Inclusion.
Material trapped inside a crystal as it formed, such as another mineral, a gas bubble, or a pocket of liquid.
An inclusion is anything that found itself caught inside a crystal while the host was growing. It can be another mineral (a solid inclusion), a tiny pocket of fluid left over from the growing solution (a fluid inclusion), a bubble of gas (a gas inclusion), or even a thin slice of the surrounding rock. Mineralogists also distinguish protogenetic inclusions (older than the host, swept up as it grew), syngenetic inclusions (formed at the same time), and epigenetic inclusions (introduced later, often along a fracture). Inclusions are common, often beautiful, and frequently the most interesting thing about a piece.
Named varieties and their guests
Some of the best-known crystal varieties are named for the inclusions they carry. Rutilated quartz holds golden, copper, or silver needles of rutile (titanium dioxide), which form during high-temperature growth and can grow as a starburst from a hematite seed (the formation called "Venus hair"). Tourmalinated quartz holds black tourmaline rods (schorl) suspended in clear quartz like ink in glass. Lodolite or "garden quartz" carries cloudy ghosts of chlorite, feldspar, and other minerals that look like landscapes inside the stone, sometimes with tiny pyrite cubes catching the light. Phantoms are an older crystal layered inside a younger one, marking a pause and resumption of growth, and are common in amethyst and clear quartz.
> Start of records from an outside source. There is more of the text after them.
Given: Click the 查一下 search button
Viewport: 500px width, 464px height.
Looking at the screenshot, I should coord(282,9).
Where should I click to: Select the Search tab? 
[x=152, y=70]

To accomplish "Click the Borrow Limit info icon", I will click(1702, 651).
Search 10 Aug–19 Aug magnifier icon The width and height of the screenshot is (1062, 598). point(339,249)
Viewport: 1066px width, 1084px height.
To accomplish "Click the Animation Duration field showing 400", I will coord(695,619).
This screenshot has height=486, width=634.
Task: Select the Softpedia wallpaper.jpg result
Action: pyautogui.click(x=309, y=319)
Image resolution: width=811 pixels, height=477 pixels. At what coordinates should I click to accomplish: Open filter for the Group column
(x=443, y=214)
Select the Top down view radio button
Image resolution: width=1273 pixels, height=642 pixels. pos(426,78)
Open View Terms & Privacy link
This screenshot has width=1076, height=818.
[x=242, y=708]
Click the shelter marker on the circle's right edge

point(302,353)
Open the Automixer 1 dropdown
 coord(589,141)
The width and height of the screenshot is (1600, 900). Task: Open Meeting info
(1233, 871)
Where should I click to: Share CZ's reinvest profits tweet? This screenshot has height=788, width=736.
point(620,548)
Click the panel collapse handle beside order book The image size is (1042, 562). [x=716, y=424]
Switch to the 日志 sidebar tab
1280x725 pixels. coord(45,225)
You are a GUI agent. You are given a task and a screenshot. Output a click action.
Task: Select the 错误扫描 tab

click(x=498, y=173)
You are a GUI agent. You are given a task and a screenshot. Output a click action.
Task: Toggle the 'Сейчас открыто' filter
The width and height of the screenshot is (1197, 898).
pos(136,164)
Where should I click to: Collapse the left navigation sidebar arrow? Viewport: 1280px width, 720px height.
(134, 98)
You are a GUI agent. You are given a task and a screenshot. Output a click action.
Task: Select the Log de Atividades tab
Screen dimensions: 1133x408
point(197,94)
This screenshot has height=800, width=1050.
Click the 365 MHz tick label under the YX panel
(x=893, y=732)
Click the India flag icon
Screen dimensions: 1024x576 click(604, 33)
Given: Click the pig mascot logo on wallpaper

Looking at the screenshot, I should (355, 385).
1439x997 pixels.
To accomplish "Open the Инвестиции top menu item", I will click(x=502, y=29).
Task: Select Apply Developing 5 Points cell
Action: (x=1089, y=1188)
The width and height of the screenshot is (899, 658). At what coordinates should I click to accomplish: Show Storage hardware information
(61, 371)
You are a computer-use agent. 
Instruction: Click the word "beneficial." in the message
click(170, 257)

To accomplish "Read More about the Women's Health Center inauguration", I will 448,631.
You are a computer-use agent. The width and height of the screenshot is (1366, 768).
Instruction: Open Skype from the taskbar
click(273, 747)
Demantoid garnet from the Russian Urals is prized for its "horsetail" inclusions of fine fibrous chrysotile, the only gemstone where an inclusion makes the material more valuable, not less. Hematite, mica, dumortierite, ajoite, papagoite, and even small water bubbles (sometimes containing a moving gas bubble, called a two-phase inclusion) all show up regularly.
Some inclusions carry information far beyond their visual appeal. The hexagonal silk in Burmese ruby is fine rutile fibres that scatter light into the soft glow gemmologists call "ruby fluorescence." The three-phase inclusions in Colombian emerald (a liquid, a gas bubble, and a salt crystal in one tiny capsule) are diagnostic enough to be used to confirm origin. Sapphire inclusions can date a crystal's growth, since the pattern of mineral guests records the chemistry of the fluid it grew from.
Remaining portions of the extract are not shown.